Cómo lograr la soberanía alimentaria, un tema pendiente
El hambre conjuga en su genealogía lo más íntimo de la experiencia biográfica y sus efectos, y la cara más dura de los procesos de fragmentación y expulsión social. Y a través de la combinación de ambos procesos, el individual y el colectivo, el hambre funciona como un obturador de la conflictividad social, negando las posibilidades de redefinir un mundo cada vez más desigual, más doloroso. En este sentido el desafío de Alberto Fernández de cara a los próximos años no es solo combatir el hambre y reducir los niveles de inseguridad alimentaria severa, que se trata sin dudas del tema más urgente.

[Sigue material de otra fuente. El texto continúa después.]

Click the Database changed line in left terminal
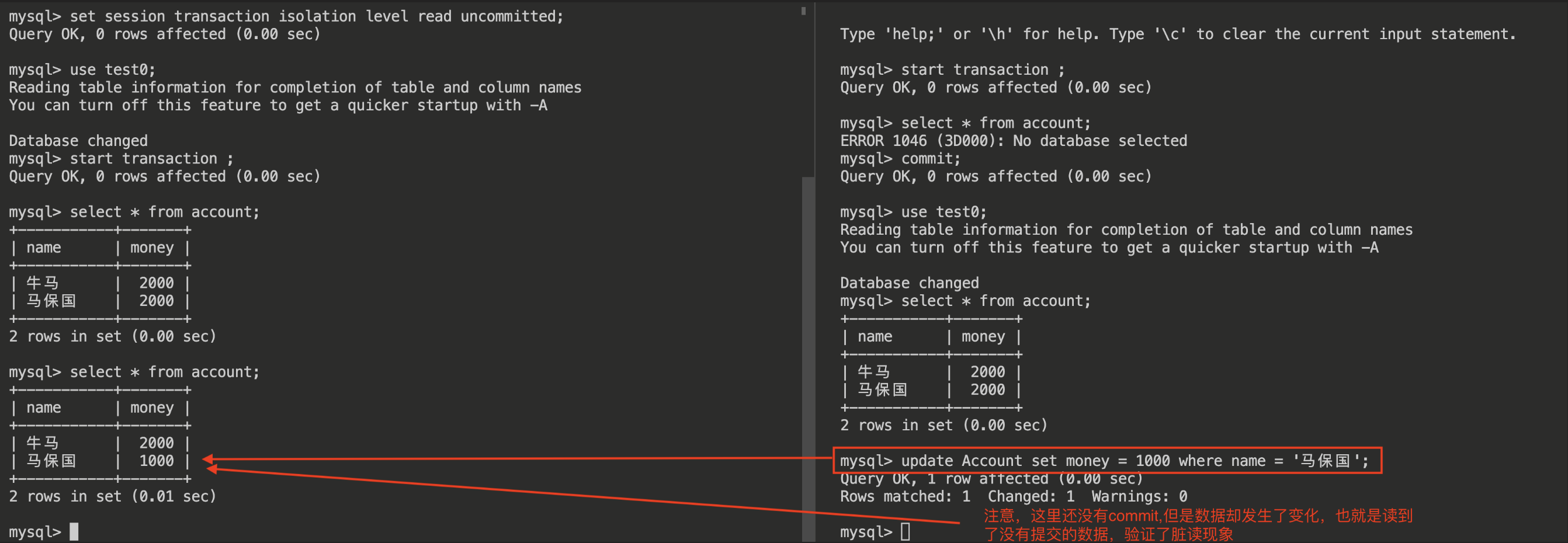The image size is (1568, 543). pyautogui.click(x=78, y=141)
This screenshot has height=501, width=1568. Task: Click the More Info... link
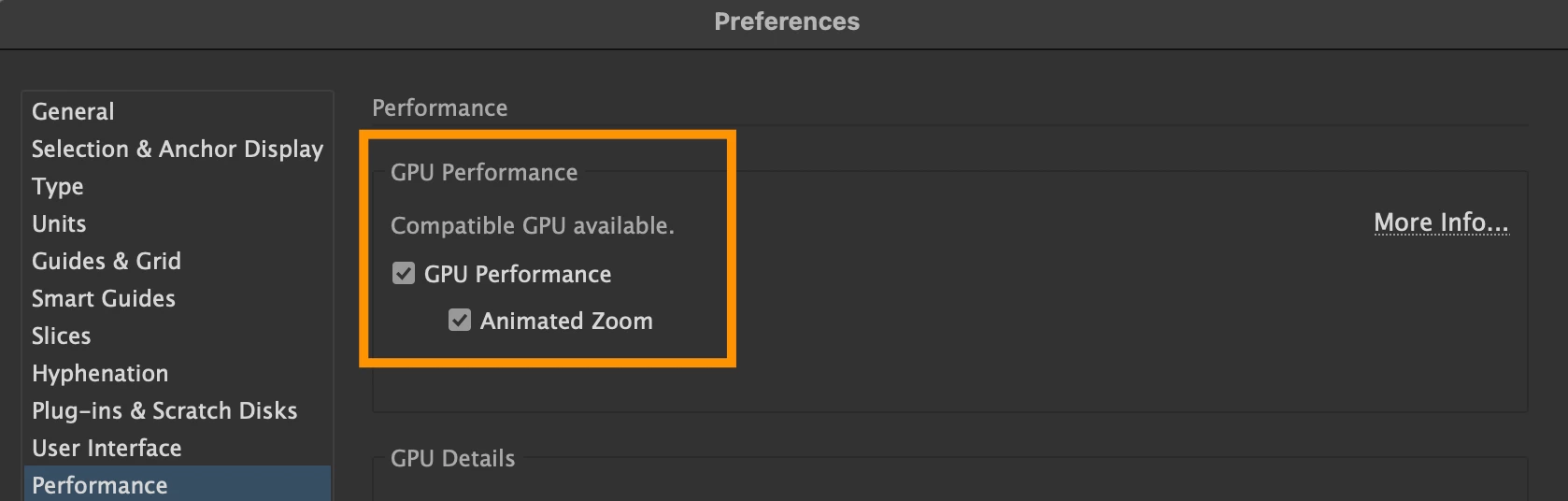[1441, 222]

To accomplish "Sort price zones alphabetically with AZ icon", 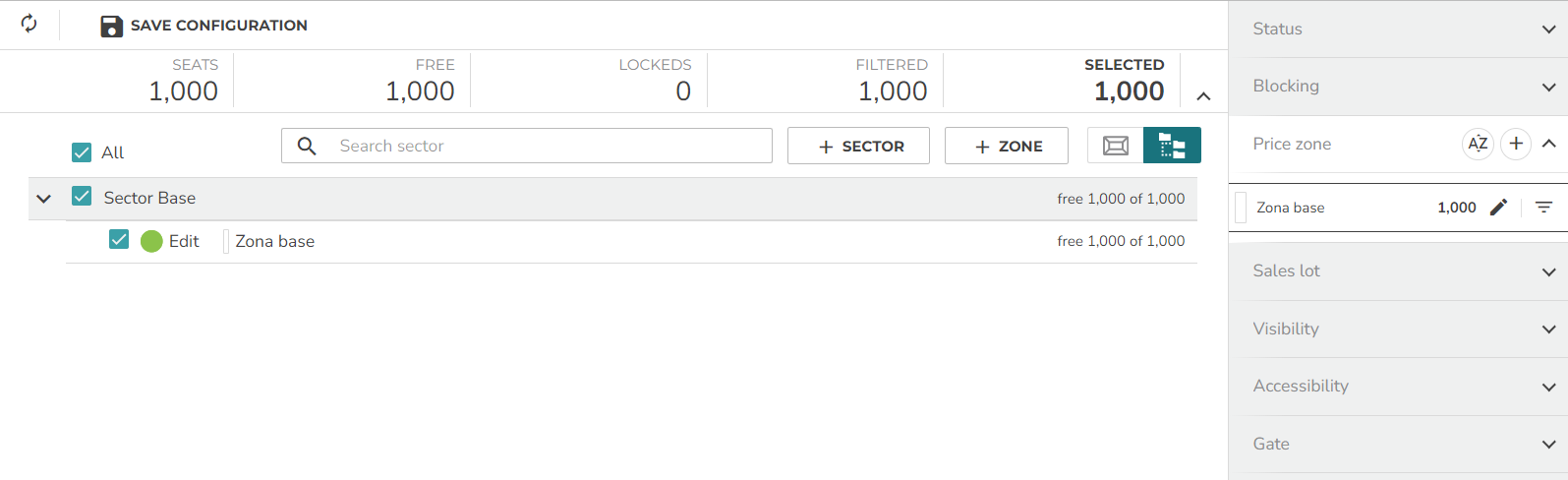I will pos(1478,144).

El objetivo debe ser visualizar el problema del abastecimiento de alimentos a largo plazo y comenzar a pensar en la satisfacción de las necesidades integrales de la población. Para ello se debe retomar como eje central la Soberanía alimentaria y la articulación de un modelo de sistema agroalimentario pensado y administrado con una lógica nacional y regional.